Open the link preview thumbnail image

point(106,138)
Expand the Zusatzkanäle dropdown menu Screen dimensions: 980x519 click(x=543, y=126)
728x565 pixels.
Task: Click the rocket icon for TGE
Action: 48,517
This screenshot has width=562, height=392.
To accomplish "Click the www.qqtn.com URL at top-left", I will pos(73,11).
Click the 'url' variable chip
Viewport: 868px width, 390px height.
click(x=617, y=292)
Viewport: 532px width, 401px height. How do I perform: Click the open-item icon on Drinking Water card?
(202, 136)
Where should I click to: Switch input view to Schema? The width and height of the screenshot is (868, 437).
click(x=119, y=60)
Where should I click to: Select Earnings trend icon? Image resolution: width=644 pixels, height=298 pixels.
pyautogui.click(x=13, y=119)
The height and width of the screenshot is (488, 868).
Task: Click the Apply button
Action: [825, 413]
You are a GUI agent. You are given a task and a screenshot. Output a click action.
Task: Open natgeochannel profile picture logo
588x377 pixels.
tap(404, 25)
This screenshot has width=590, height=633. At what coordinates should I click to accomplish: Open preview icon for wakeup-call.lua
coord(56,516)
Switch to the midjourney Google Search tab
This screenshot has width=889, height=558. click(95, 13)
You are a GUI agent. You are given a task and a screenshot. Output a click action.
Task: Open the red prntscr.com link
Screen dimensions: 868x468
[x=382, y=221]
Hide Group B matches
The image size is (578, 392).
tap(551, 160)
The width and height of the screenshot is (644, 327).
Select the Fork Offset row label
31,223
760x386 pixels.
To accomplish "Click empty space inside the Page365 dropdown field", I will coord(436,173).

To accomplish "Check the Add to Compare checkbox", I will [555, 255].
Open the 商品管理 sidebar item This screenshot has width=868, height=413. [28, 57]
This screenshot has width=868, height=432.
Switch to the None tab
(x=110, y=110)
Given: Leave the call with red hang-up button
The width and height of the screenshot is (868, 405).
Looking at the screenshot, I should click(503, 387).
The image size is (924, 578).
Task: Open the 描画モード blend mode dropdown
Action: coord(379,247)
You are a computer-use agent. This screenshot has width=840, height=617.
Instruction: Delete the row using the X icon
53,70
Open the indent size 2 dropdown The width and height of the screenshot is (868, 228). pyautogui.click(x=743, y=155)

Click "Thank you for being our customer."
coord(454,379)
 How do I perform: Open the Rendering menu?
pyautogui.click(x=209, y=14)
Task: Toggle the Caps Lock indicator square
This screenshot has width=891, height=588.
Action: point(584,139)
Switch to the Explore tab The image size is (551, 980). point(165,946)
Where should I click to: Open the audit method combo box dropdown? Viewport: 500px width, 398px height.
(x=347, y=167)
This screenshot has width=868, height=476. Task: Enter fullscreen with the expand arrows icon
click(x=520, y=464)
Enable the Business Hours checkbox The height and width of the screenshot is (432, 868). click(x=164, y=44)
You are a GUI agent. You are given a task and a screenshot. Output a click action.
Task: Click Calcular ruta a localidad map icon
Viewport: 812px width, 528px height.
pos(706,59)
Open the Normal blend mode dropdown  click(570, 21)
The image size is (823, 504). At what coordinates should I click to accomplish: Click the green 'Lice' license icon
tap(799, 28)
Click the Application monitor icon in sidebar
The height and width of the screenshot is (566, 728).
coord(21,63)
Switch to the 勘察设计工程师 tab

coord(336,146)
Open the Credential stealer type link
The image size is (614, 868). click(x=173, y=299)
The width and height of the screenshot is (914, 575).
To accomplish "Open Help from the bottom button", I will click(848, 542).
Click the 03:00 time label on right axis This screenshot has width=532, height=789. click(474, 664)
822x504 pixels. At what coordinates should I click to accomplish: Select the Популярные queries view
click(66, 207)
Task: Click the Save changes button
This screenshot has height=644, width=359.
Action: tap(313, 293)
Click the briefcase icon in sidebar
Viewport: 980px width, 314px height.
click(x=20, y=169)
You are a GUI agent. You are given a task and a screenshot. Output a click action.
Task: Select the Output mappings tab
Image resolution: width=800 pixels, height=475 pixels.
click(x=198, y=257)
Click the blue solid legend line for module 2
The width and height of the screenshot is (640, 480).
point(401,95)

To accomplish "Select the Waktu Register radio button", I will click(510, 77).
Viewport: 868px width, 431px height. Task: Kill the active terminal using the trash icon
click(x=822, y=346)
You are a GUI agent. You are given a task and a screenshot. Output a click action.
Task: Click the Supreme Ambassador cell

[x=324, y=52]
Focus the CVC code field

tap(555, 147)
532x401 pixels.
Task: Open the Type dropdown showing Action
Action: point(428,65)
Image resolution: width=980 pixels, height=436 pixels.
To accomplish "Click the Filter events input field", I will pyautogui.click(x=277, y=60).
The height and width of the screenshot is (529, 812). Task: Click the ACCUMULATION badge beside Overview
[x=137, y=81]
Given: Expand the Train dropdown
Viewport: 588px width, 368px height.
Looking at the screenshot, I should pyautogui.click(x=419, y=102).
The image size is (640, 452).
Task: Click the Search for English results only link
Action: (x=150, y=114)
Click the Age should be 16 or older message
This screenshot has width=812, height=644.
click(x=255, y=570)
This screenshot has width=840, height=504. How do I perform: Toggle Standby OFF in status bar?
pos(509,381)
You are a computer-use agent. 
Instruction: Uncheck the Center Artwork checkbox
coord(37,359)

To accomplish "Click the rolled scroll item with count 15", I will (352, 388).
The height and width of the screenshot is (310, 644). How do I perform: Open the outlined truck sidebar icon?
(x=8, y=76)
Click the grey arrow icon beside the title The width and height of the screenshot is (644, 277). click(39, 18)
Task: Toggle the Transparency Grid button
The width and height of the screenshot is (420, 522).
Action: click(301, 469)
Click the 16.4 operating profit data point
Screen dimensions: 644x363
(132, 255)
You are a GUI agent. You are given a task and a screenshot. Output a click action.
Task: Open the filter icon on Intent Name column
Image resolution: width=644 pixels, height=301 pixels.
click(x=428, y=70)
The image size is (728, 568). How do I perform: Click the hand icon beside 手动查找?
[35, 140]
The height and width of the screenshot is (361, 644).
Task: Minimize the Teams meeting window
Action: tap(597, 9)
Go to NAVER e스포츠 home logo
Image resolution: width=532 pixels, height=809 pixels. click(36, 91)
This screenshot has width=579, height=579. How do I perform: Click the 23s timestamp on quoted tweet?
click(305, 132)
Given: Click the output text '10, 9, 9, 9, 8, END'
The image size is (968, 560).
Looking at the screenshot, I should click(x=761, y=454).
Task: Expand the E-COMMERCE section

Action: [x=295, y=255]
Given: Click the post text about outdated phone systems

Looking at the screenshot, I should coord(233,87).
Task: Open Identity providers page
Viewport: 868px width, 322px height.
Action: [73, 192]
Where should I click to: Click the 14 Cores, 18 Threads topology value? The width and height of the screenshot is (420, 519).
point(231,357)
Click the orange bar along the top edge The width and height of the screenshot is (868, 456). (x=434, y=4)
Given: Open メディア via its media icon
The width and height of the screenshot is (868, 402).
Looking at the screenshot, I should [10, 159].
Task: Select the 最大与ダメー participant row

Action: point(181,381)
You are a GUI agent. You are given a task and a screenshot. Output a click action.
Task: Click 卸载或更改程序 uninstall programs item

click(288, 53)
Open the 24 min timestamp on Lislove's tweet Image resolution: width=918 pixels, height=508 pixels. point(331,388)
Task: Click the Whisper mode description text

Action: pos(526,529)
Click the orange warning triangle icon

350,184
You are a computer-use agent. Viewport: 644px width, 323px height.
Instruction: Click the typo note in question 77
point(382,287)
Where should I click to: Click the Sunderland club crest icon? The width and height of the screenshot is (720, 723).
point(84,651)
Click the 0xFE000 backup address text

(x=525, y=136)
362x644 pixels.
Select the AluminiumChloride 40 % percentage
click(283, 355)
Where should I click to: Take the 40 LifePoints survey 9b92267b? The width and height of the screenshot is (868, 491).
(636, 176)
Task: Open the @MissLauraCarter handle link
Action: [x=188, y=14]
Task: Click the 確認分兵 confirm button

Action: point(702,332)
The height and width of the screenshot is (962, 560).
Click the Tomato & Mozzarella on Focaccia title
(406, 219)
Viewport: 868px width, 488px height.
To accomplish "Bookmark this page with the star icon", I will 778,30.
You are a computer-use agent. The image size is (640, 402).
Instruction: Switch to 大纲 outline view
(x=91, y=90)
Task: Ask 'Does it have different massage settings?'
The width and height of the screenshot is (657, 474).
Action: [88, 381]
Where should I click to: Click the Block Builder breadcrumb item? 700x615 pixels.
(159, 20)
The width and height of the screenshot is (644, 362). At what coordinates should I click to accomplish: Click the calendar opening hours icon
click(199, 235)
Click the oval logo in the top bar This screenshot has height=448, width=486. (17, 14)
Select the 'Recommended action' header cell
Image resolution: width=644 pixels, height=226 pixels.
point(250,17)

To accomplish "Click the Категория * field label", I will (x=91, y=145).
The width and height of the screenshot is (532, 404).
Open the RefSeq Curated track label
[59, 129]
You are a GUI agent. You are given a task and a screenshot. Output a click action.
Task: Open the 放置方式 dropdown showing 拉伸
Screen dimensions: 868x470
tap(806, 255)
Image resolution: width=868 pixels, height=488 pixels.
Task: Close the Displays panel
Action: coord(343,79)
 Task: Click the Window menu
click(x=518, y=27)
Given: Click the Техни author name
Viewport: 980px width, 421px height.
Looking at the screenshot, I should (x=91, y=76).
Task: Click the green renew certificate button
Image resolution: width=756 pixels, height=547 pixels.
= = =
The lines in the entries above that carry the word "computer" must be copied.

You are a computer-use agent. This screenshot has width=840, height=617.
You are a computer-use agent. 
You are a computer-use agent. Viewport: 644px width, 323px height.
You are a computer-use agent. The image size is (640, 402).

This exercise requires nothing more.